3.5" inlet pipe with HKS musroom style filter, tapering to a 3" MAF housing
ZZP FMIC kit
Ported TB & Intake Manifold
Custom 3" DP to currently stock sized side exit straight pipe (No cats, No resonator or muffler)
Bosch 42lb injectors (Will be upgraded to Injector Dynamics 725cc with new turbo along with an AEM 320lph fuel pump)
OEM GM Flex Fuel sensor
Custom tune done by myself on HP Tuners
BKR7E spark plugs
Custom VTA catch can setup (No vacuum source from engine; Does not recirculate back into motor)
Bypassed & shimmed OEM bypass valve (Will have a Turbosmart Race Port in it's place with new turbo)


Turbo charged vehicles operate under slightly different principles than their Naturally Aspirated counterparts.

Normally in an N/A application you would want to design a header and exhaust system to promote scavenging to increase horsepower and torque in whatever the engines optimal RPM range is. This is normally a fine balance between too free flowing or too restrictive for the RPM window you're trying to make your powerband.

In a turbo application, the highest point of restriction is the turbine housing of the turbo charger followed by the exhaust manifold runners and cylinder head ports. Every bit of exhaust system after the turbine housing, you want as little restriction as possible to promote good breathability and spool time. Since the engine is forced induction, it doesn't need help from scavenging to promote cylinder filling as the inlet side of the motor is under pressure from the turbo charger. (In a supercharged application, these two concepts are somewhat combined but that's another thread)


----------



## TailorTuned (Mar 28, 2017)

Just a few more teasers. Got everything welded up with the altered runner design. Still have to mock up and weld the wastegate dump tube and send it out for coating. 

Got my ID725 injectors today.
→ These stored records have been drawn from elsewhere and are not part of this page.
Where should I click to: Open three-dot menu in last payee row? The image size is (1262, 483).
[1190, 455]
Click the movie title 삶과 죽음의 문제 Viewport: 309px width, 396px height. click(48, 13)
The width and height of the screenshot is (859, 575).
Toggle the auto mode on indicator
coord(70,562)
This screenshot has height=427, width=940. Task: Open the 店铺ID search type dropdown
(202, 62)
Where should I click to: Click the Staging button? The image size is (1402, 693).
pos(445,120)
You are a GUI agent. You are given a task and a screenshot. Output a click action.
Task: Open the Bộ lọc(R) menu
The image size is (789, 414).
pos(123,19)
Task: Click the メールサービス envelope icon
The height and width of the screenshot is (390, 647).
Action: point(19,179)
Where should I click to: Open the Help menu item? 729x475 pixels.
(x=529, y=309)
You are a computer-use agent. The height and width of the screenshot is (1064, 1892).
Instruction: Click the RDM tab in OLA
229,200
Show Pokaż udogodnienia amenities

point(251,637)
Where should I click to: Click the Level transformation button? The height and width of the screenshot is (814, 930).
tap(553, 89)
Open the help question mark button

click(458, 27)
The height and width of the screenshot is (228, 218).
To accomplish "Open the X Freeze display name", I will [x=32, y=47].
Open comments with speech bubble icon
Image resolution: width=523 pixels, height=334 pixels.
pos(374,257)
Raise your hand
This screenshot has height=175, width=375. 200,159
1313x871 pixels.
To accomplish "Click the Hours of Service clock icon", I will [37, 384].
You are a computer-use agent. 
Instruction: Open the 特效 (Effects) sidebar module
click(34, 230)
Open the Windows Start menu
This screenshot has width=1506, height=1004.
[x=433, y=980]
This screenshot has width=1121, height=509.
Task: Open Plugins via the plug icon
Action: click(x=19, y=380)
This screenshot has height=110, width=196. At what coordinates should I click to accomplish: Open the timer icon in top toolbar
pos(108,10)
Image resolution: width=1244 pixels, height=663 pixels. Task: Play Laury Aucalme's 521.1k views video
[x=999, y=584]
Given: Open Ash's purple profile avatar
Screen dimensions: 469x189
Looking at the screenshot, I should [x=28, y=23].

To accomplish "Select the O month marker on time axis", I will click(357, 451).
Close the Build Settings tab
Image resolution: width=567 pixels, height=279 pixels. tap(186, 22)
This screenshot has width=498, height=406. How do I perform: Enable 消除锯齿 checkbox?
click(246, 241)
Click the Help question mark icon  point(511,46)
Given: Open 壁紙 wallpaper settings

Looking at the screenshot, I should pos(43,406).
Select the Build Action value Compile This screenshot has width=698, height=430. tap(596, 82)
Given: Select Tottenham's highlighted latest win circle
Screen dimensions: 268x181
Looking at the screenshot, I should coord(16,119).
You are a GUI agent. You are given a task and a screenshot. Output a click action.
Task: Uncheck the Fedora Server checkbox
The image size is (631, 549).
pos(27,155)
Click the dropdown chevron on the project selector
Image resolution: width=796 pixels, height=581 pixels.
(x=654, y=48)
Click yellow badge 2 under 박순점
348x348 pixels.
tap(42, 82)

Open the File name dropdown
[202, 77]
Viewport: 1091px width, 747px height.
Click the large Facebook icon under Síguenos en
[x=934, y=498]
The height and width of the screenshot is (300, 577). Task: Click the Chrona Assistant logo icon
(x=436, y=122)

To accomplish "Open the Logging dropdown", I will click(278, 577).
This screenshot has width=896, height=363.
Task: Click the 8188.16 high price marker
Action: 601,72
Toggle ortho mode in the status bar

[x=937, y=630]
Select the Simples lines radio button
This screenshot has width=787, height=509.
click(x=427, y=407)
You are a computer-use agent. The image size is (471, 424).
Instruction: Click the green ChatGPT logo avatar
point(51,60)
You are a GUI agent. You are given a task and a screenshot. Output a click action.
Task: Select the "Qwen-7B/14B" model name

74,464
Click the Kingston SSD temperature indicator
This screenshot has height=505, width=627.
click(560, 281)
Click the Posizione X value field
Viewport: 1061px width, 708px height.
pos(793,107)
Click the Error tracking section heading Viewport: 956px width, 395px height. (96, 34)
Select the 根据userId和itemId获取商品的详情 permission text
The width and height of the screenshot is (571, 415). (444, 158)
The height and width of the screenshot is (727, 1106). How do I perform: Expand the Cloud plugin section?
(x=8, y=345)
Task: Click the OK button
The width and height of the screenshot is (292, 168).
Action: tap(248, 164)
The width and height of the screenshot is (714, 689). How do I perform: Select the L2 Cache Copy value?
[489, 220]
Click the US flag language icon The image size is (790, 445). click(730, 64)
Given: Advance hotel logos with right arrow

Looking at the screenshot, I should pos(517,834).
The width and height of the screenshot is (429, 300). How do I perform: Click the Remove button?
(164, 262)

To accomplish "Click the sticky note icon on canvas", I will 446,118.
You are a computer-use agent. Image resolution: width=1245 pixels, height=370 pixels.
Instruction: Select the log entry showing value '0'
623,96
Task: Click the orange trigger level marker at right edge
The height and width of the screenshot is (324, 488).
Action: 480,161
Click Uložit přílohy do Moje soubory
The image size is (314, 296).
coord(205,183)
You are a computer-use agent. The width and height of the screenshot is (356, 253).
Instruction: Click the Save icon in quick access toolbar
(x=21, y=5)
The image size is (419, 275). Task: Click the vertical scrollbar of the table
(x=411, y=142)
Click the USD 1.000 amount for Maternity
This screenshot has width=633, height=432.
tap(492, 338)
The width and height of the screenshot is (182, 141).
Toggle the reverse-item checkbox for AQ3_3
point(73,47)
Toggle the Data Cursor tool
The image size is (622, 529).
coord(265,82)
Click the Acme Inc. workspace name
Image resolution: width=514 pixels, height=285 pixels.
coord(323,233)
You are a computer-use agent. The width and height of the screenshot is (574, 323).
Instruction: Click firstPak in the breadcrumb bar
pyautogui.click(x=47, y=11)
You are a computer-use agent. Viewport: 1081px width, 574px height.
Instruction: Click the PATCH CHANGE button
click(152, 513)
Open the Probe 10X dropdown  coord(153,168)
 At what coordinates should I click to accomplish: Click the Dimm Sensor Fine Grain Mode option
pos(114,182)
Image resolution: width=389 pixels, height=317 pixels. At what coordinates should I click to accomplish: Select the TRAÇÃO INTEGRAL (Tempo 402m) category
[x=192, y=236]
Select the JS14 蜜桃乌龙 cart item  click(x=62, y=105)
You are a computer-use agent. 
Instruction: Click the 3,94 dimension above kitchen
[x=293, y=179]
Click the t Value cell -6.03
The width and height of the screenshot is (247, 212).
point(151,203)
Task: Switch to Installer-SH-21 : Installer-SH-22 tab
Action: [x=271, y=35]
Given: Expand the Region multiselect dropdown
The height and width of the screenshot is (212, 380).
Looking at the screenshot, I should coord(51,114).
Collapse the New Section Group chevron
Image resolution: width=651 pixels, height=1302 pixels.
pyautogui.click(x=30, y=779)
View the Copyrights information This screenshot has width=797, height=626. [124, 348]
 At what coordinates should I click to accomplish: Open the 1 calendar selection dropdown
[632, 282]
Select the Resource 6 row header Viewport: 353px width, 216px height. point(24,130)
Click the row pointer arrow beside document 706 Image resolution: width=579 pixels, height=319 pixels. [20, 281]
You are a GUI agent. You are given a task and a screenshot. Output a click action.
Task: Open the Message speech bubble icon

Have to get the fuel pump still. 

Stay Tuned.


----------



## Blasirl (Mar 31, 2015)

TailorTuned said:


> 3.5" inlet pipe with HKS musroom style filter, tapering to a 3" MAF housing
> ZZP FMIC kit
> Ported TB & Intake Manifold
> Custom 3" DP to currently stock sized side exit straight pipe (No cats, No resonator or muffler)
> ...


Thanks for the lesson.


----------



## TailorTuned (Mar 28, 2017)

Updates;

AEM 320lph fuel pump is installed. Had to retune due to the extra fuel volume.
The old pump definitely wasn't a happy camper.

Also removed the Eco fuel stop to extend the tank to the full 17 gallons.

Progress is going to continue to be slow as the shop picks up over the next few months. With any luck I'll have everything finished by September when it starts to slow down again.


----------



## speedworxs (Jul 9, 2017)

its september! any news / details ?


----------



## Spoolin6Spd (Jun 19, 2017)

It's October! Any headway? 

Sent from my SM-G935V using Tapatalk


----------



## johncr (Oct 17, 2017)

very cool


----------



## cruzer2013 (Jun 22, 2017)

Engine vaporize yet? It sounds way over built for 1.4 liter 4 banger. No info on important stuff like forged crank, rods, pistons and massive rework on the head, camshafts, and what drivetrain to put power to the pavement, etc. Just wondering. All I'm doing is setting up a 2013 1.8 cruze with a 1.8 VW turbo with no more than 10lbs of boost. Pick up 50hp/4mpg. Wife's car.


----------



## TailorTuned (Mar 28, 2017)

cruzer2013 said:


> Engine vaporize yet? It sounds way over built for 1.4 liter 4 banger. No info on important stuff like forged crank, rods, pistons and massive rework on the head, camshafts, and what drivetrain to put power to the pavement, etc. Just wondering. All I'm doing is setting up a 2013 1.8 cruze with a 1.8 VW turbo with no more than 10lbs of boost. Pick up 50hp/4mpg. Wife's car.


The LUV/LUJ has forged crank and rods from factory. Weak area is the pistons. The 1.8 is an entirely different story.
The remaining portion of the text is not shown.